Tesla n’aura pas attendu longtemps avant de voir son nouveau véhicule autonome attirer l’attention des autorités américaines. À peine déployé dans les rues d’Austin, au Texas, le Cybercab fait déjà l’objet de vérifications de la part de l’agence fédérale chargée de la sécurité routière. Le problème est au cœur même du concept : cette voiture conçue pour fonctionner sans chauffeur est dépourvue de volant et de pédales, alors que ces équipements restent actuellement prévus par les normes de sécurité américaines.
Le constructeur d’Elon Musk mise sur le Cybercab pour développer un service de taxi autonome et réduire les coûts liés au transport avec chauffeur. Aux États-Unis, les constructeurs disposent toutefois d’un système particulier leur permettant de certifier eux-mêmes la conformité de leurs véhicules avant leur mise sur le marché. Tesla a ainsi informé l’agence fédérale de son projet et entend augmenter progressivement le nombre de véhicules en circulation.

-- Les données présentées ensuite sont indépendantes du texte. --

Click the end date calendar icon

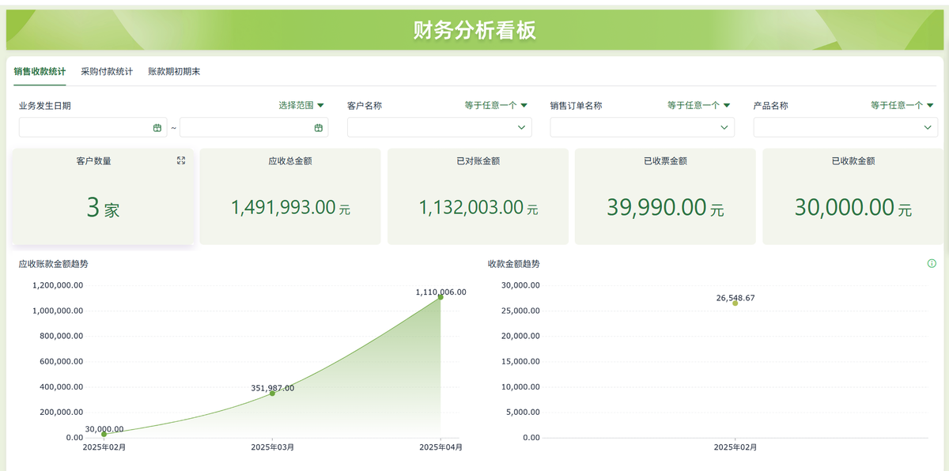pyautogui.click(x=319, y=127)
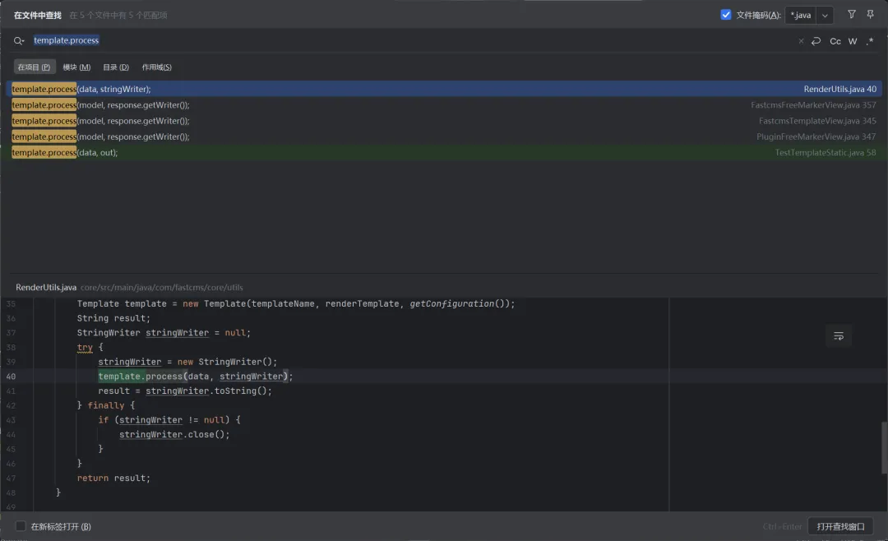Image resolution: width=888 pixels, height=541 pixels.
Task: Check the 在新标签打开 checkbox
Action: pyautogui.click(x=21, y=526)
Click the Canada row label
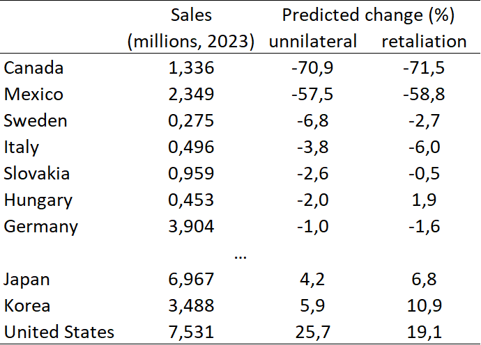The width and height of the screenshot is (481, 345). (33, 67)
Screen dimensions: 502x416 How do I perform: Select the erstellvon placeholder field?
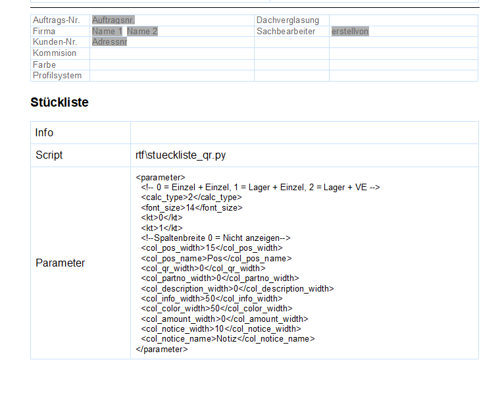click(x=350, y=31)
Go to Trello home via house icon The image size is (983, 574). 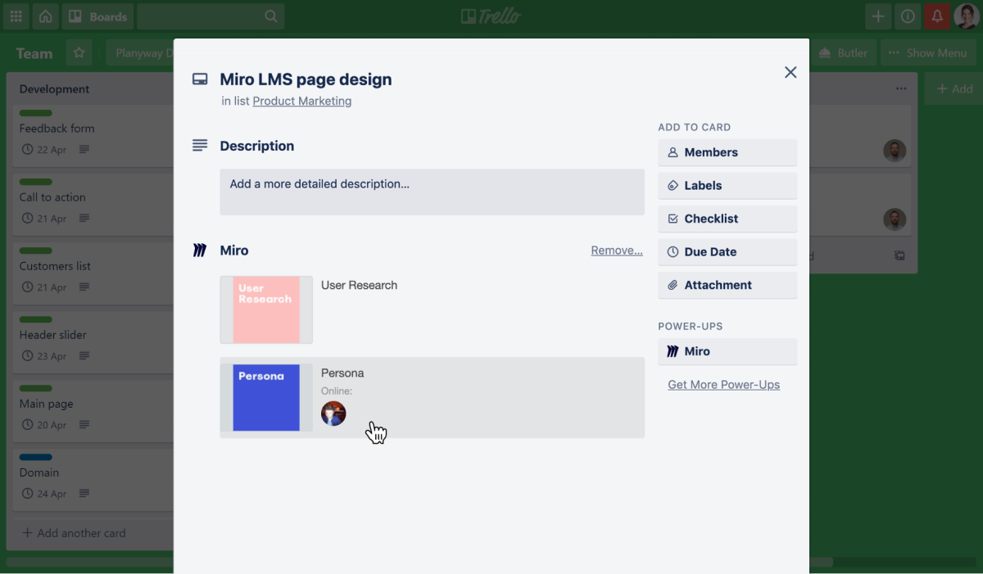(x=46, y=16)
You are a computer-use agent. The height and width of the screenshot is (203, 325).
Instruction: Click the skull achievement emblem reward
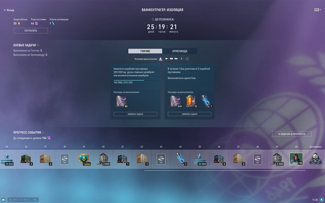(314, 159)
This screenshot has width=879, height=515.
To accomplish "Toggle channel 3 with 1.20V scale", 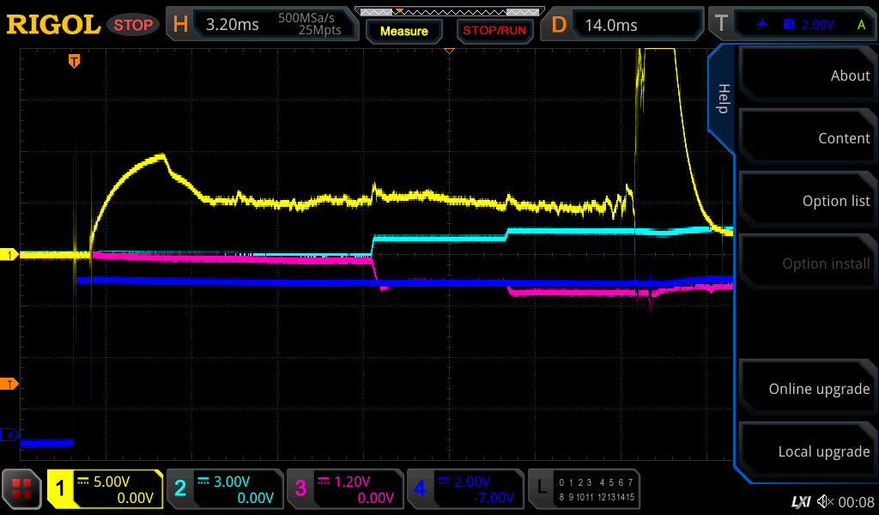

Tesla face à une réglementation qui n’a pas encore suivi
Mais le cadre réglementaire pose un problème de taille au constructeur. Les règles actuellement en vigueur prévoient la présence d’un volant et de pédales dans les véhicules, sauf lorsqu’une dérogation spécifique est accordée. Or, selon plusieurs médias américains, Tesla n’aurait pas effectué de demande en ce sens pour son Cybercab. L’agence fédérale assure de son côté travailler depuis environ un an à une évolution des standards afin de tenir compte des nouvelles technologies, mais cette réflexion ne modifie pas les obligations actuellement applicables.
Le déploiement reste pour l’instant extrêmement limité. Tesla aurait produit environ 1.000 Cybercab, mais seulement 45 seraient actuellement utilisés sur les routes, dans une zone restreinte d’Austin, où le constructeur a installé son siège. Cette phase expérimentale permet donc aux autorités d’observer le fonctionnement du véhicule tout en examinant sa conformité au cadre existant.
Pour Tesla, l’enjeu dépasse largement ces quelques dizaines de voitures. Le Cybercab constitue l’une des pièces maîtresses de sa stratégie autour de la conduite autonome et des taxis sans conducteur. Mais cette ambition se heurte à un paradoxe très concret : vouloir commercialiser une voiture pensée pour ne plus avoir besoin des commandes traditionnelles alors que la réglementation continue précisément de les exiger. L’avenir du véhicule autonome dépendra donc autant des progrès technologiques de Tesla que de la capacité des autorités américaines à adapter leurs règles sans affaiblir les exigences de sécurité.